There are some details that other answers do not cover.
In Keras, non-trainable parameters are the ones that are not trained using gradient descent. This is also controlled by the trainable
parameter in each layer, for example:
from keras.layers import *
from keras.models import *
model = Sequential()
model.add(Dense(10, trainable=False, input_shape=(100,)))
model.summary()
This prints zero trainable parameters, and 1010 non-trainable parameters.

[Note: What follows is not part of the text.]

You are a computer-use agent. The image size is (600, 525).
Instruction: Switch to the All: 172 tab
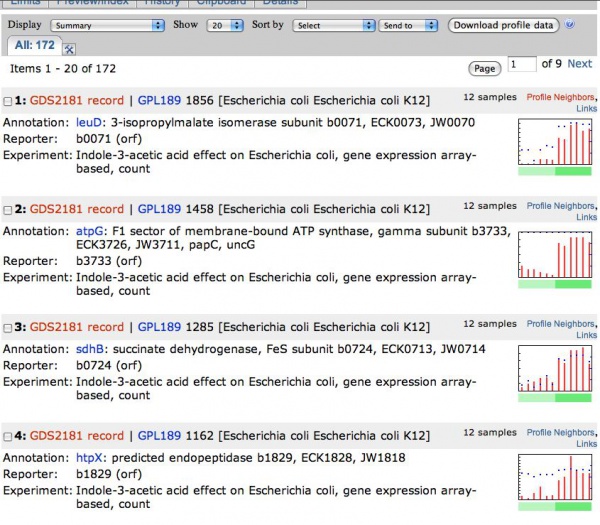click(x=33, y=46)
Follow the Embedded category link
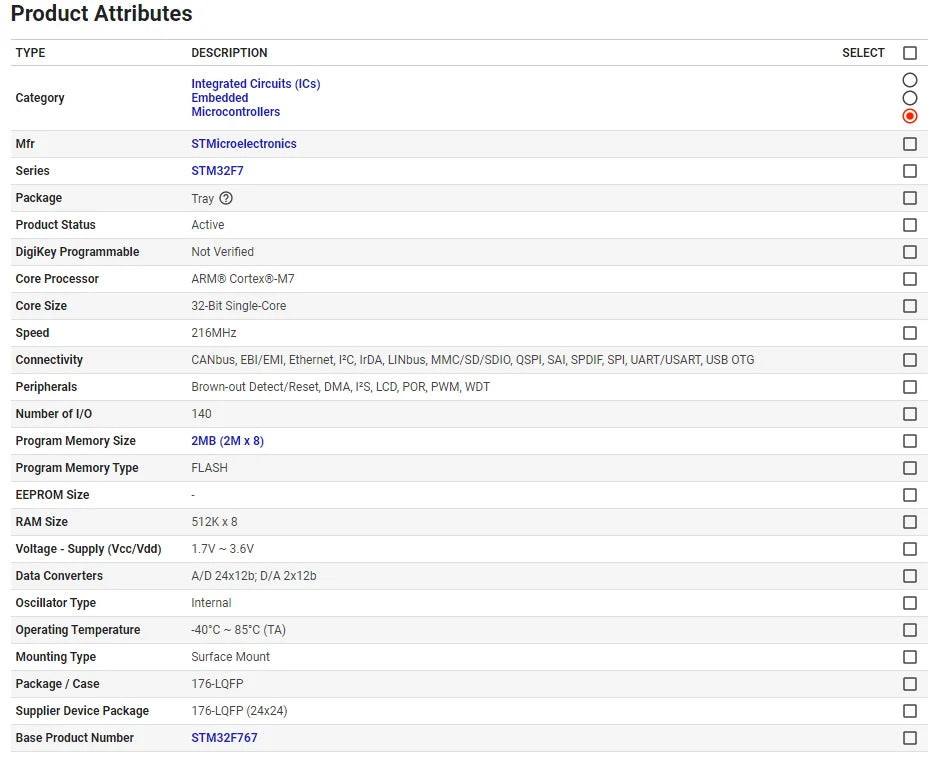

_________________________________________________________________
Layer (type) Output Shape Param #
=================================================================
dense_1 (Dense) (None, 10) 1010
=================================================================
Total params: 1,010
Trainable params: 0
Non-trainable params: 1,010
_________________________________________________________________
Now if you set the layer as trainable with model.layers[0].trainable = True
then it prints:
_________________________________________________________________
Layer (type) Output Shape Param #
=================================================================
dense_1 (Dense) (None, 10) 1010
=================================================================
Total params: 1,010
Trainable params: 1,010
Non-trainable params: 0
_________________________________________________________________
Now all parameters are trainable and there are zero non-trainable parameters. But there are also layers that have both trainable and non-trainable parameters, one example is the BatchNormalization
layer, where the mean and standard deviation of the activations is stored for use while test time. One example:
model.add(BatchNormalization())
model.summary()
_________________________________________________________________
Layer (type) Output Shape Param #
=================================================================
dense_1 (Dense) (None, 10) 1010
_________________________________________________________________
batch_normalization_1 (Batch (None, 10) 40
=================================================================
Total params: 1,050
Trainable params: 1,030
Non-trainable params: 20
_________________________________________________________________
This specific case of BatchNormalization has 40 parameters in total, 20 trainable, and 20 non-trainable. The 20 non-trainable parameters correspond to the computed mean and standard deviation of the activations that is used during test time, and these parameters will never be trainable using gradient descent, and are not affected by the trainable
flag.